Congress has battled for years over abortion policy, but the Wednesday vote to take up a House-passed bill was given new urgency after the disclosure of a draft Supreme Court opinion to overturn the Roe decision that many had believed to be settled law.

The outcome of the conservative-majority court’s actual ruling, expected this summer, is sure to reverberate around the country and on the campaign trail ahead of the fall midterm elections that will determine which party controls Congress.

In addition to every Republican senator, West Virginia Democratic Sen. Joe Manchin also voted against the measure, which would restrict states from implementing abortion bans up to the point of viability unless the mother’s health were at risk.

Demonstrators protest outside of the U.S. Supreme Court, Friday, May 6, 2022, in Washington. A draft opinion suggests the U.S. Supreme Court could be poised to overturn the landmark 1973 Roe v. Wade case that legalized abortion nationwide, according to a Politico report released Monday. Whatever the outcome, the Politico report represents an extremely rare breach of the court’s secretive deliberation process, and on a case of surpassing importance. (AP Photo/Mariam Zuhaib)

President Joe Biden said that Republicans “have chosen to stand in the way of Americans’ rights to make the most personal decisions about their own bodies, families and lives.”

In Nevada, the right to an abortion up to 24 weeks is written into the state constitution. It would take a vote of the people and a vote in the Legislature to overturn it.

Activists protest outside of the Supreme Court on Tuesday, May 3, following a report suggesting that the majority of the court supports overturning Roe v. Wade. (AP Photo/Alex Brandon)

“This is not the end,” Cortez Masto tweeted after the vote. “I will keep fighting beside outraged Nevadans and Americans to ensure women have the right to choose.”

“We are staring a post-Roe world in the face and the failure to pass the Women’s Health Protection Act is deeply disappointing,” Rosen tweeted. “But this is not over by any means. I’ll keep fighting to protect women’s lives, liberty, and access to comprehensive reproductive health care.”
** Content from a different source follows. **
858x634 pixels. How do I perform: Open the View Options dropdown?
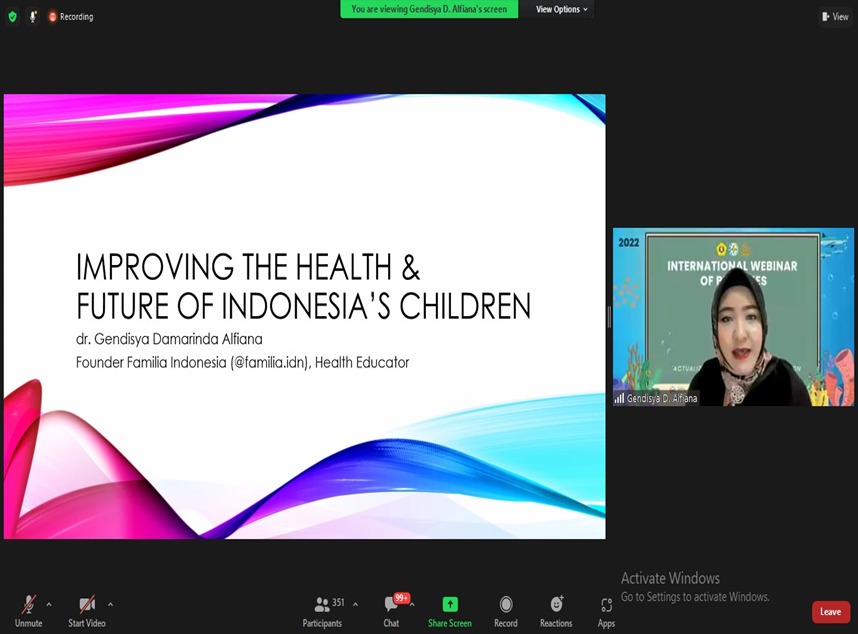[561, 9]
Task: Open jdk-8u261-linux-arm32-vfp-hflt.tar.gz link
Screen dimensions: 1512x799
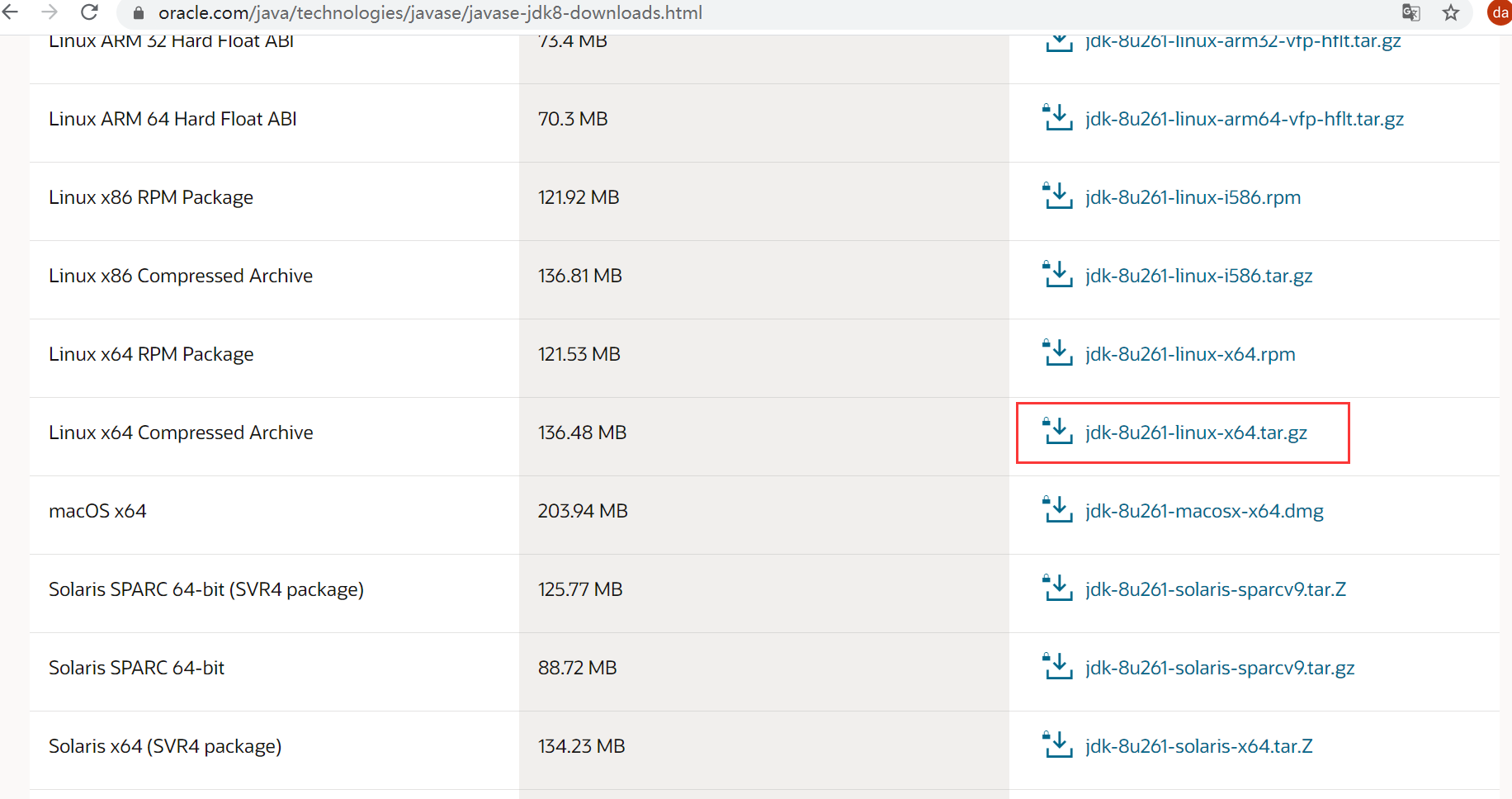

A crowd of people gather outside the Supreme Court, early Tuesday, May 3, 2022 in Washington. A draft opinion circulated among Supreme Court justices suggests that earlier this year a majority of them had thrown support behind overturning the 1973 case Roe v. Wade that legalized abortion nationwide, according to a report published Monday night in Politico. It’s unclear if the draft represents the court’s final word on the matter. The Associated Press could not immediately confirm the authenticity of the draft Politico posted, which if verified marks a shocking revelation of the high court’s secretive deliberation process, particularly before a case is formally decided. (AP Photo/Alex Brandon)

Few Republican senators spoke in favor of ending abortion access, but they embraced the filibuster to block the bill from advancing.

Senate Republican leader Mitch McConnell, an architect of the effort to install conservative justices on the Supreme Court — including three during the Trump era — has sought to downplay the outcome of any potential changes in federal abortion policy.

Senate Minority Leader Mitch McConnell, R-Ky., speaks to reporters ahead of a procedural vote on Wednesday to essentially codify Roe v. Wade, at the Capitol in Washington, Tuesday, May 10, 2022. (AP Photo/J. Scott Applewhite)

“This issue will be dealt with at the state level,” McConnell said.

Former Nevada attorney general and Republican U.S. Senate candidate Adam Laxalt called Cortez Masto’s vote “state-sanctioned infanticide.”

The House passed the Women’s Health Protection Act last year. It would need 60 votes in the Senate to move forward.

Two-thirds of Americans support a woman’s right to choose, according to a recent CBS News poll. Six in 10 Americans want federal protection for abortion, the poll found.

The Associated Press contributed to this report.